I hear it a lot. Is milk really a necessary part of our diet? Can’t it be replaced with something else? Maybe soy juice or something? If you’ve asked yourself if milk should be in your diet, you’ve come to the right place.
First of all, I’m not here to dictate what should and should not be part of your diet. We are lucky in this country to have so many choices in the food we consume and also that it is so affordable. That’s not always the case in every area.

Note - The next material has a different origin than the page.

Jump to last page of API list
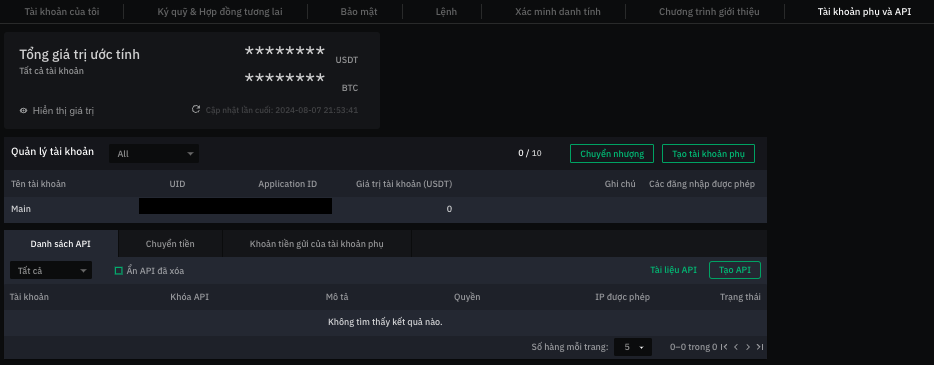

Milk is a very efficient way to get many nutrients our bodies need every day. I’m a runner and stay pretty active, so I know how important it is for me to consume enough protein. Milk and cheese help me meet this requirement. Since I’m not much of a breakfast person, I drink chocolate milk on my way out the door every morning. It tastes great and has 8 grams of protein to help my muscles.
Muscles are important when you’re active, but you can’t forget about your bones. Without them, we don’t have much. Calcium helps to keep them strong. Conveniently, calcium is one of the nine major nutrients found in milk, along with Vitamin D, which aides in calcium absorption.
Click here to see how much calcium is in various foods found in many fruits, vegetables and dairy products.
I love that there are so many choices in the dairy case. There are also lactose-free options. I also love that milk is one of the safest, most regulated products available. Dairy farmers and everyone else throughout the dairy supply chain works extremely hard everyday to keep it this way. Food safety (along with animal care and taking care of the environment) are top of mind. Without a safe product, we have no livelihood and really no farm, so this will always be important.
Most milk is also local. To learn where your milk comes from, check out this post.
If you look at the alternative milk beverages like soy juice (soybeans don’t have udders, so I refuse to call it milk) and other options, they are lacking in the complete nutritional profile that milk has. Sure, they may have one or two of the same nutrients and some may be fortified with calcium, but it’s important to look at the complete profile you are getting for the calories you are consuming. Or that’s important to me anyways. I’d rather not waste calories on something that isn’t giving me a lot of nutrients.
Click here for more information about how milk stacks upagainst those other alternative milk beverages.
Long story short, do we absolutely need milk? I say yes, but it’s all about choice. If someone would rather eat a lot of broccoli to meet their calcium requirement, more power to them. I’ll stick with my chocolate milk with breakfast and cheese on my salads.